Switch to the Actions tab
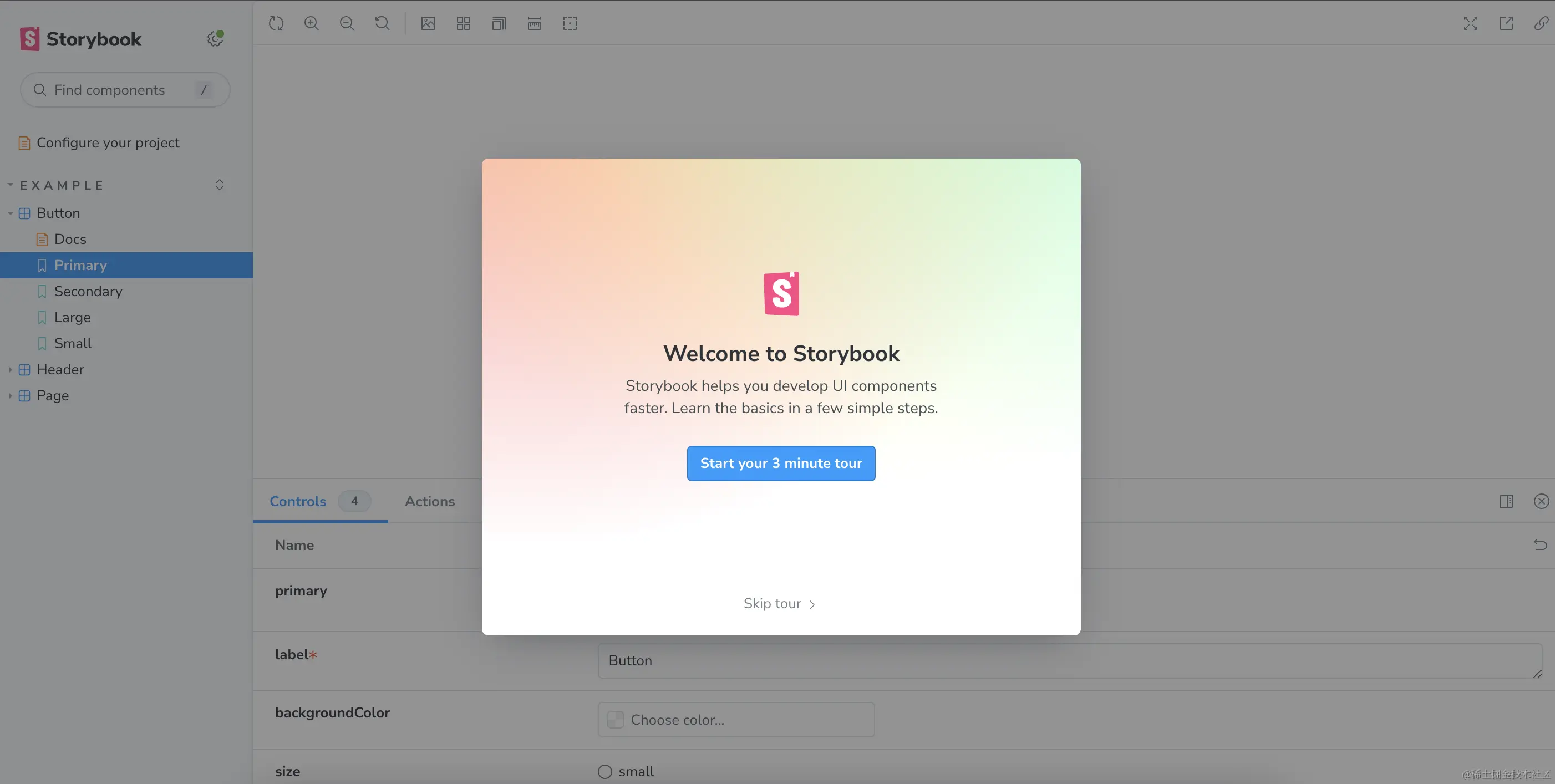Screen dimensions: 1555x784 pyautogui.click(x=429, y=501)
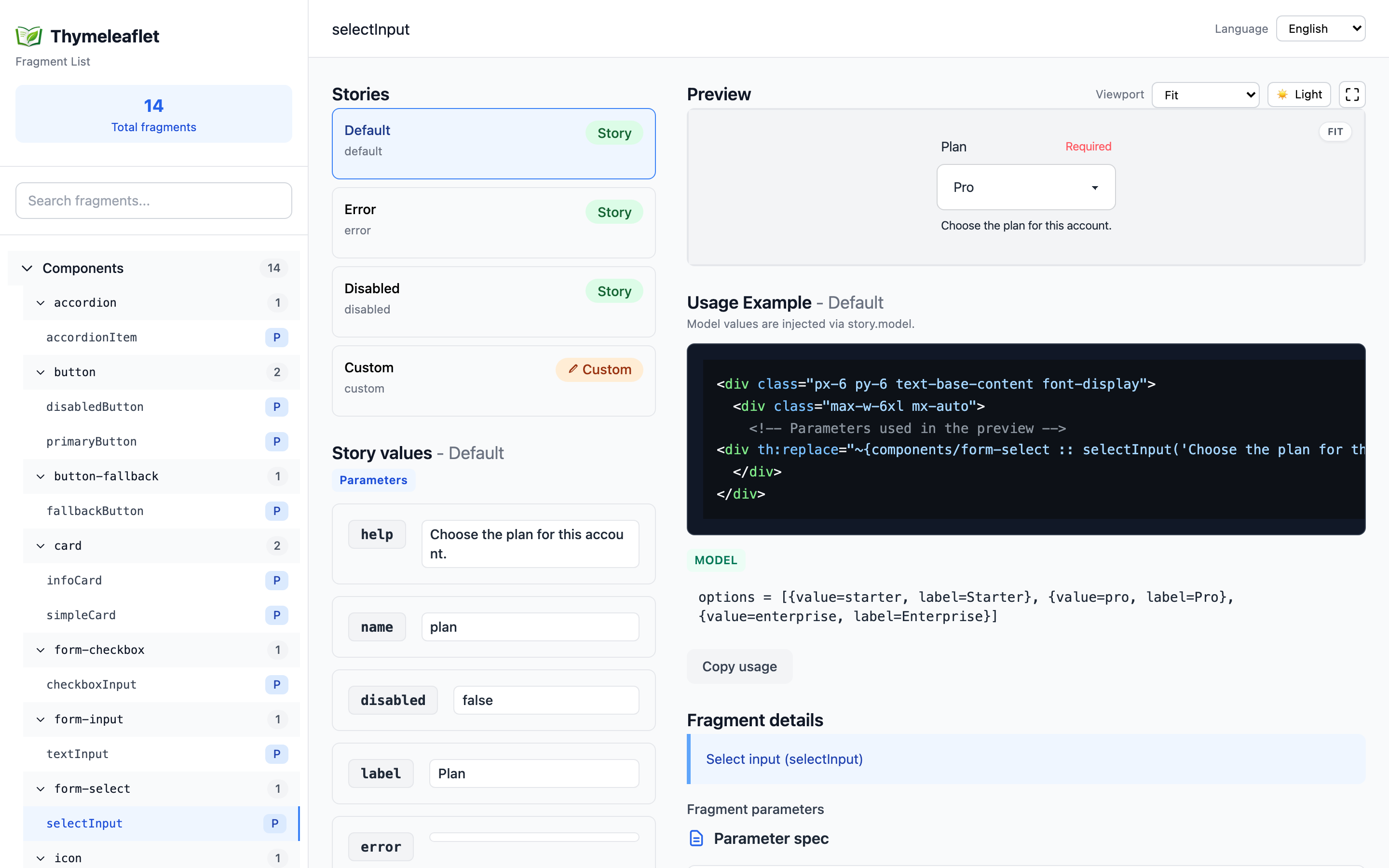Screen dimensions: 1389x868
Task: Click the P badge next to infoCard
Action: click(x=277, y=581)
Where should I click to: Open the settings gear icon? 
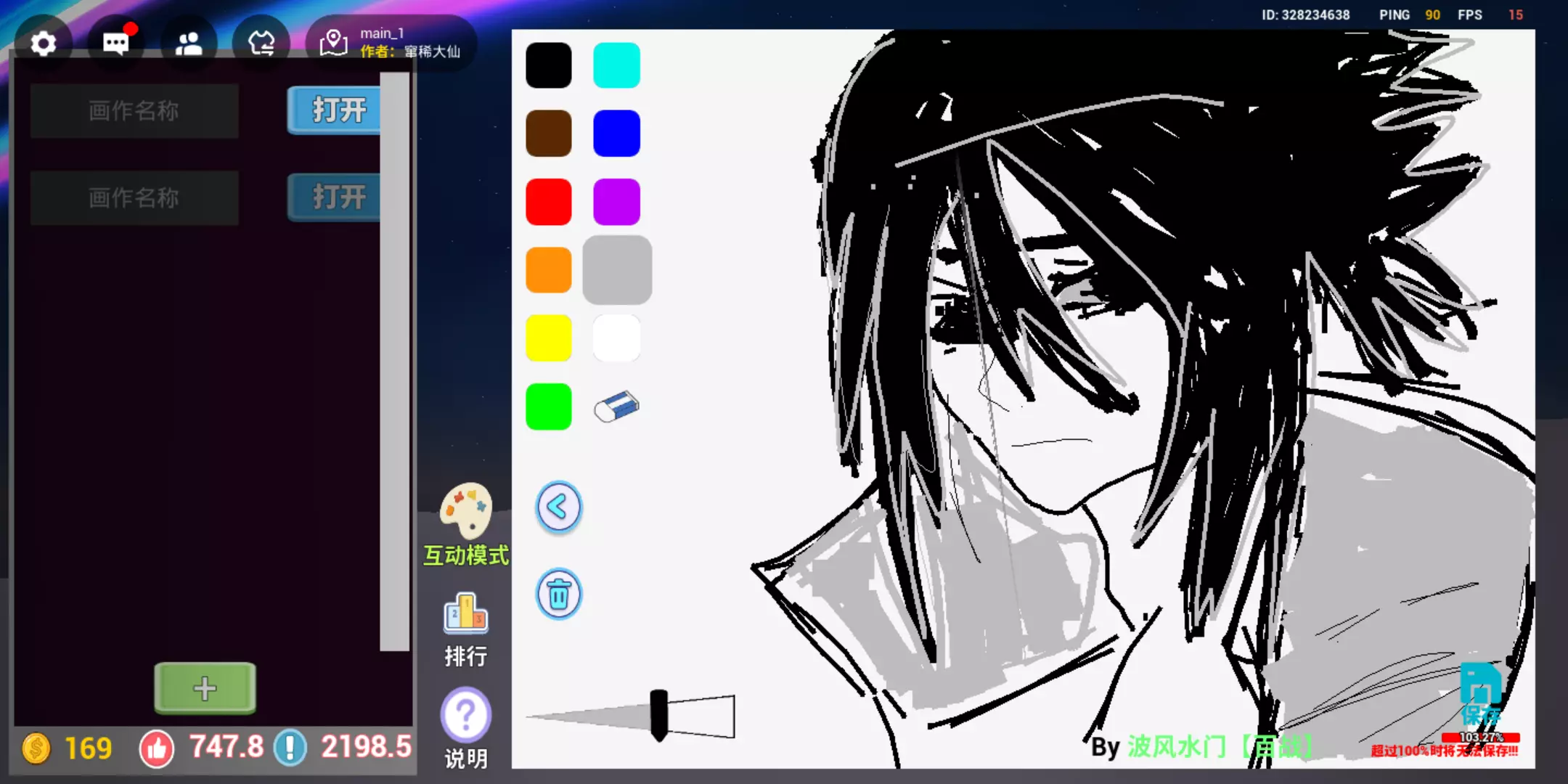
☆ ☆ ☆ ☆ ☆ ☆ ☆
▸ What you have to do
Set down each entry above word for word, without its pictures.

▸ Answer for this exercise
Switch to the Actions tab
Screen dimensions: 1555x784 pyautogui.click(x=429, y=501)
Screen dimensions: 1389x868
Task: Click the P badge next to infoCard
Action: click(x=277, y=581)
Where should I click to: Open the settings gear icon? 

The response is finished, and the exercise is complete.